This Time Next Year

Brenna Keating is on her way to spend Christmas with her grandmother when treacherous roads and a skittish deer put her car in a ditch. Riding to the rescue—literally—is Dillon Craig, a reclusive doctor who insists she weather the storm in his cabin.

Since returning from Afghanistan where he treated wounded soldiers on the front lines, Dillon’s made it a point to avoid any emotional involvement. But his unexpected guest has him dangerously close to breaking his own rules.

Brenna has a plan for her life – until she’s stranded for three days with Dillon. Soon, the chemistry sizzling between them forces her to re-examine her priorities. The man is gorgeous, if taciturn, and a true hero in every sense of the word. No woman in her right mind could resist him, and so Brenna doesn’t – even though she can’t stay…

“I have read this book a few times, my all time favorite, when I don’t feel like picking up a new book. I just read this one again. It’s a birds eye view of what our men and women face coming back to the states from war. it’s sweet and heart warming. It’s a must read.” — Cindy, Amazon reviewer

Bang! Bang!

“Hello! Miss! Hello!”

Brenna’s eyelids fluttered open. Had she been asleep? Dreaming?

“Miss! Hello!”

Thud! Thud!

She glanced toward her window, saw a fist, a coat…a man.

He leaned down, a big black Stetson pulled low on his face, and cupped his hands around his mouth. “Can you roll down your window?”

She cleared the glass with her sleeve and nodded, reaching for the handle.

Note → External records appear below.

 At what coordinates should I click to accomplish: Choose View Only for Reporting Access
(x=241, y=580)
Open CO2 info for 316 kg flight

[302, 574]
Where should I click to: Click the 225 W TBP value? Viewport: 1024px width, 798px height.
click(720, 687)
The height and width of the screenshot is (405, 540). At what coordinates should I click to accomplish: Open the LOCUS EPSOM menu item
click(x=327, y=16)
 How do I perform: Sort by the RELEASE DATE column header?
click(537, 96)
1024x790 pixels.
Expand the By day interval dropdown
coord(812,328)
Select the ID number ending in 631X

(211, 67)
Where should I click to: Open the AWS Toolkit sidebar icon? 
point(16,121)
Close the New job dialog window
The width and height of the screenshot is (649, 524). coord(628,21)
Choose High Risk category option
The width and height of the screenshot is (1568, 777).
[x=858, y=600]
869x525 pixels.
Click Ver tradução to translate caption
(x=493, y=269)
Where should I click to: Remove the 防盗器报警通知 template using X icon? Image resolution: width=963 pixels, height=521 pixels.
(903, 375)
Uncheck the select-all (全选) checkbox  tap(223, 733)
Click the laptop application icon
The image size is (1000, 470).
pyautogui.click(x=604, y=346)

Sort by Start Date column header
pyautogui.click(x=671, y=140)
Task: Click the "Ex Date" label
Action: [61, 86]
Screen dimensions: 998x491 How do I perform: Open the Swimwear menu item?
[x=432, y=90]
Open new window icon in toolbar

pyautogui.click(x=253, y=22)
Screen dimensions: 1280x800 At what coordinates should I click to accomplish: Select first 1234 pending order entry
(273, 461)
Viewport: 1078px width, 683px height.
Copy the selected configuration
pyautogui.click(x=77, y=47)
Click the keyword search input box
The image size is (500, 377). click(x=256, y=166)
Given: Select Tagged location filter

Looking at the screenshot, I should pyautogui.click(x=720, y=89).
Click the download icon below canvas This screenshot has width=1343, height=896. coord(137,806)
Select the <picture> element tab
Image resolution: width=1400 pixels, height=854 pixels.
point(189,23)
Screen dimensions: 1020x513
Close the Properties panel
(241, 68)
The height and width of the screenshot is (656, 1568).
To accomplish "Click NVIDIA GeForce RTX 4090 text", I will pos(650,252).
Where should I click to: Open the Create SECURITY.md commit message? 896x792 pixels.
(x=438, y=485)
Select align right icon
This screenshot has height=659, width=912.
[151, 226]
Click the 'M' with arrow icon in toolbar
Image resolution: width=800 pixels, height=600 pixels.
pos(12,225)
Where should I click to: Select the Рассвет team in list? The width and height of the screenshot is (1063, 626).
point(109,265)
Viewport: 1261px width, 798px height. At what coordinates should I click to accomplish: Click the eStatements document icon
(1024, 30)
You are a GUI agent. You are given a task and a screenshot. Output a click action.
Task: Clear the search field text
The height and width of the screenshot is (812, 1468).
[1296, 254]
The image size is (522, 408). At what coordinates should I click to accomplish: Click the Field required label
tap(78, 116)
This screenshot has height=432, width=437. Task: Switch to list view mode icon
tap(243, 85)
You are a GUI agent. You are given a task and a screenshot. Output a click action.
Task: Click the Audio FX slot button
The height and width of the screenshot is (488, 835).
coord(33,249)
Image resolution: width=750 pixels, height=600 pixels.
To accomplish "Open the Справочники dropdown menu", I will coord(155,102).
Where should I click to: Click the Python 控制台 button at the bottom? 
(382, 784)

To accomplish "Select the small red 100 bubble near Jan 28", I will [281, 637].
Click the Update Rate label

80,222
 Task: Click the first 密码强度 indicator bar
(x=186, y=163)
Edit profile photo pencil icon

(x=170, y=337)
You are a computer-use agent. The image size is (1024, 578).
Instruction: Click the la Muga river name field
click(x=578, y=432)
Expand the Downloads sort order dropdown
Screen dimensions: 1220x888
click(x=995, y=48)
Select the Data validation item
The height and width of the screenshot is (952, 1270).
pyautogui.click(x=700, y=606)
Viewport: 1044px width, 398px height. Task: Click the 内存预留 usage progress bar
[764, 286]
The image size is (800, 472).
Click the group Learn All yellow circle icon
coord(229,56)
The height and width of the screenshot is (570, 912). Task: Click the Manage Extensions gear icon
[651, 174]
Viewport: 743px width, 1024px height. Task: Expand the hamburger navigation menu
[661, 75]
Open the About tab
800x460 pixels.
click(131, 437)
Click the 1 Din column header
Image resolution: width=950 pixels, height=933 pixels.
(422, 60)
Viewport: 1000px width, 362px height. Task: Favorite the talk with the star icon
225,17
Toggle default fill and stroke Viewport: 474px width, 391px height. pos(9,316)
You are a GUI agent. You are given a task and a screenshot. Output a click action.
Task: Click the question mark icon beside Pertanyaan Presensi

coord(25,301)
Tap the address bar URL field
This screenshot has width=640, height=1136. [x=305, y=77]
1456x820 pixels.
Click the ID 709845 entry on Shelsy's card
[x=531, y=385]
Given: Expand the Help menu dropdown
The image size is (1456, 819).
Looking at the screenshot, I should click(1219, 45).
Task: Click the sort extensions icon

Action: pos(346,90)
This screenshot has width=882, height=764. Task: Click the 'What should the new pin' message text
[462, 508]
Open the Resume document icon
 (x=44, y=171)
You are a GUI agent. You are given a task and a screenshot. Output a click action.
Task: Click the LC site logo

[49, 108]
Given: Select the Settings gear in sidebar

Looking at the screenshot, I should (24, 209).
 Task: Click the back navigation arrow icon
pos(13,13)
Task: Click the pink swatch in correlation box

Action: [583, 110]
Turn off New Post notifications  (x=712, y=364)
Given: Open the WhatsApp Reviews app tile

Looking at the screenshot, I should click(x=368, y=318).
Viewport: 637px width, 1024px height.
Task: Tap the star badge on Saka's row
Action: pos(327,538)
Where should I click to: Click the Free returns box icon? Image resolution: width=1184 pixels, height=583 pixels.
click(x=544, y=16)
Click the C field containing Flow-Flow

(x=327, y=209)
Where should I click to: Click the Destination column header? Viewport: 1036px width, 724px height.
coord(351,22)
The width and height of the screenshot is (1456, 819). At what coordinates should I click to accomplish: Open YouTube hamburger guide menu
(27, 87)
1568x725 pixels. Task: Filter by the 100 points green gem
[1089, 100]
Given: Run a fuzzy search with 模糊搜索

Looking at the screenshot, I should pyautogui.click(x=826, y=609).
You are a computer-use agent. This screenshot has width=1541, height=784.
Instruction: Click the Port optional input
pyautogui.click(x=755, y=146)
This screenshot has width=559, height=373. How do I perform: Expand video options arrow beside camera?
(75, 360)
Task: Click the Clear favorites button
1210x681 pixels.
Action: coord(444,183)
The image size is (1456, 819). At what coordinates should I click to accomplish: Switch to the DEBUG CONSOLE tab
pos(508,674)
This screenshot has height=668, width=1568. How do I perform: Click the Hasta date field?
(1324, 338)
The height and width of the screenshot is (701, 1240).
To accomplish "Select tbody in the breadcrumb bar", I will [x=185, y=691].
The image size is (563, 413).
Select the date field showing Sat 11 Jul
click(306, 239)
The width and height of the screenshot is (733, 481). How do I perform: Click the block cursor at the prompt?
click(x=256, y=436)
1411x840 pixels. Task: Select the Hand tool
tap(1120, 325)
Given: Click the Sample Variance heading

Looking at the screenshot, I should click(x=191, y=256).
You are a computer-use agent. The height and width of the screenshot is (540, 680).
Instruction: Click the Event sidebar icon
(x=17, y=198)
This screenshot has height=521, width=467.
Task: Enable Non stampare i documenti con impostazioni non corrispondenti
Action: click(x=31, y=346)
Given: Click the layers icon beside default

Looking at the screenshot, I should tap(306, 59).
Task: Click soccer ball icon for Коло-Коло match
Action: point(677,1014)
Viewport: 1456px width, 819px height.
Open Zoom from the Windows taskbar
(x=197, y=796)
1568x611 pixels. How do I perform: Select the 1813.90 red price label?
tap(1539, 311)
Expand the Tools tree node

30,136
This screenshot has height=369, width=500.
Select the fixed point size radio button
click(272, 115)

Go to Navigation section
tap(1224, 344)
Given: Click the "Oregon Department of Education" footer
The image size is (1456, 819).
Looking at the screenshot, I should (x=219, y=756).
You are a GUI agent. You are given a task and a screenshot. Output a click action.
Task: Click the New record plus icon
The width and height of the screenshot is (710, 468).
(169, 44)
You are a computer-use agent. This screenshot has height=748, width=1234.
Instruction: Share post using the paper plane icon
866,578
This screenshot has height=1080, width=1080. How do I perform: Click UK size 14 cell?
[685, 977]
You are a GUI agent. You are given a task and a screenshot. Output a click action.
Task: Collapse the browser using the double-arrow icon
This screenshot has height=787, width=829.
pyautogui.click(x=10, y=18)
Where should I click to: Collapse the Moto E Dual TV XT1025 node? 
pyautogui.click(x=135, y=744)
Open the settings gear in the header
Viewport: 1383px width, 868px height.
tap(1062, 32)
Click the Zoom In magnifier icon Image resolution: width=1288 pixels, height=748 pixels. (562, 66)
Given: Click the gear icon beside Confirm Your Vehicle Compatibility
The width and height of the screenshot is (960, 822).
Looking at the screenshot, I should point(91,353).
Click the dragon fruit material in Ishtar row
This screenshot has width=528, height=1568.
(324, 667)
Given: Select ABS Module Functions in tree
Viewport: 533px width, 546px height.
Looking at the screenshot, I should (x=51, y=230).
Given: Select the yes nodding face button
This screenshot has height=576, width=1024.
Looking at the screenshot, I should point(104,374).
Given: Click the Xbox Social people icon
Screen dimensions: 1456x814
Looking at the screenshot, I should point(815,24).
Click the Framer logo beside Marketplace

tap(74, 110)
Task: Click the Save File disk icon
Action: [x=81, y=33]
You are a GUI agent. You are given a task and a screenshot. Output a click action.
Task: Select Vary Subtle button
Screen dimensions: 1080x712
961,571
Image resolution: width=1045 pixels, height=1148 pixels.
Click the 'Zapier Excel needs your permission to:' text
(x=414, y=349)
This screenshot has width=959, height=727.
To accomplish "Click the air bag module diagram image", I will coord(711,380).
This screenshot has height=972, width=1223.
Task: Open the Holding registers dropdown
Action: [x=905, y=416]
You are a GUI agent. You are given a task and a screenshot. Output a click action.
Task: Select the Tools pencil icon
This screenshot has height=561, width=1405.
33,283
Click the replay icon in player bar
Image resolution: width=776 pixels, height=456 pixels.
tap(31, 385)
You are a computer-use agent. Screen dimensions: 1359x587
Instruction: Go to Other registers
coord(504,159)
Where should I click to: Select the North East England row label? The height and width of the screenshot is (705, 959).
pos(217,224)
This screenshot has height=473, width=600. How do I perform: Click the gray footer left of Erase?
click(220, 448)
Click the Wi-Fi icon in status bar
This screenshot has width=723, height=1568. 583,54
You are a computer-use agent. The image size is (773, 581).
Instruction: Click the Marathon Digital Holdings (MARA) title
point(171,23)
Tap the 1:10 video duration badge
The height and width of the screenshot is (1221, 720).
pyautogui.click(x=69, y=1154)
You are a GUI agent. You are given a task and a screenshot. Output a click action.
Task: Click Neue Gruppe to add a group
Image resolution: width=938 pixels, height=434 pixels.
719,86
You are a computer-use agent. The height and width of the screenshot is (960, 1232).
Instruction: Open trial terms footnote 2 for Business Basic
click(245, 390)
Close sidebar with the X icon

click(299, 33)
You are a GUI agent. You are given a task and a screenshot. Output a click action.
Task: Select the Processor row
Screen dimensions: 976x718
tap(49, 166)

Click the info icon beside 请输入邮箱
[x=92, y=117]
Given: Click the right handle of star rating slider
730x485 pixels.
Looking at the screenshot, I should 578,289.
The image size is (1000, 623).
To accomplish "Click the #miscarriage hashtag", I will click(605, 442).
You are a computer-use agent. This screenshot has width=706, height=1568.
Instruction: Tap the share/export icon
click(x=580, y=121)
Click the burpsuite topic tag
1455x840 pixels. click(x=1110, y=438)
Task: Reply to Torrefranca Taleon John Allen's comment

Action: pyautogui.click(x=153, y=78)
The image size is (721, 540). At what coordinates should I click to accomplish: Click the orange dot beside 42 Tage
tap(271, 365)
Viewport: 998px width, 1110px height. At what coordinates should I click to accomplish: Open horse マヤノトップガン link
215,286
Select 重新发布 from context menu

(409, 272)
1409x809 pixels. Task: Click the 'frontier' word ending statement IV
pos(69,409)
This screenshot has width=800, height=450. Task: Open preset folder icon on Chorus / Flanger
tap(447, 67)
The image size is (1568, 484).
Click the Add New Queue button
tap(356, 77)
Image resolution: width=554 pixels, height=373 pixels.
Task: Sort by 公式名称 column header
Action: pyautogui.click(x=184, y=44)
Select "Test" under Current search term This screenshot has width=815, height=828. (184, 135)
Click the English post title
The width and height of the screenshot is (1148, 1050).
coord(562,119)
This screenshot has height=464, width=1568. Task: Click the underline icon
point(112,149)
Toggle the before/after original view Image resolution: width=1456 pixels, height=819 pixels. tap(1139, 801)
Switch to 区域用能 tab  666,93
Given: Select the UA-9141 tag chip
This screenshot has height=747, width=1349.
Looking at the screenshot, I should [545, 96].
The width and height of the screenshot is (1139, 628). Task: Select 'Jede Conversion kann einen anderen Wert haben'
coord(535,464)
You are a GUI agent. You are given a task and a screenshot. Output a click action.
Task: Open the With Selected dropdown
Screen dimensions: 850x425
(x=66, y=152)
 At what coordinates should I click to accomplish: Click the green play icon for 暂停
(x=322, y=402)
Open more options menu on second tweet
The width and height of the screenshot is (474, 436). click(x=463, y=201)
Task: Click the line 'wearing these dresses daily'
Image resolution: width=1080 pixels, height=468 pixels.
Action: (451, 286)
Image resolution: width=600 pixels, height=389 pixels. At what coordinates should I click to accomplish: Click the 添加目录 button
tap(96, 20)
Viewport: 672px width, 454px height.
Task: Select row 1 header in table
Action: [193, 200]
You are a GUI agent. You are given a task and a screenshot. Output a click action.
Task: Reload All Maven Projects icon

Frigid air sucked the remaining warmth from the car’s interior, slapped her in the face, stole her breath, started her teeth chattering anew.

“Are you hurt? Can you move?”

“My ankle. It’s sprained or bruised.” It wasn’t broken. Of that much she was sure. “I can move.”

“Okay. If you can, turn your back to the window. I’m going to slide my arms under yours and lift you out.”

Nodding again, she did as he instructed, ignoring what felt like nails hammering her head. Then he was there, big, strong, hefting her out of her seat. She pushed with her good foot, winced when she tried with her bad.

But she was sliding out, her shoulders, her butt, finally her legs. He eased her to her feet, and she hobbled to lean against the car.

“Thank you,” she said, but the wind whipped her words away, the same wind pelting her with ice shards.

“C’mon,” he yelled, reaching for her. “We’ve got to get you out of here and warmed up.”

She needed her purse, her clothes, Gran’s Christmas gifts. But he didn’t give her a chance to tell him any of that. He scooped her up as if she weighed no more than a snowflake and turned, and that’s when she saw his horse.

The big chestnut beast had snow-frosted lashes and a similarly dusted mane. His breath puffed out in clouds as he snorted. Her rescuer lifted her into the saddle, then swung up behind, scooting her onto his lap before wrapping his thick sheepskin coat around her.

He smelled like leather, like hay, like the deep green woods and the snow. His chest behind her was broad and warm, his thighs beneath hers solid. Like her, he wore gloves, but she could tell his hands were big, and obviously capable as he reined the horse around and away from her car.

She tilted her head back, “I almost hit a deer.”

Having leaned down to catch her words, he nodded, then brought her tighter against him with an arm across her middle. She really should be much colder than she felt, and had to be nearly delirious because all she could think about was how treasured, how protected, how small and feminine and faint she felt.

And how romantic it was to be rescued by a knight in a black Stetson on horseback.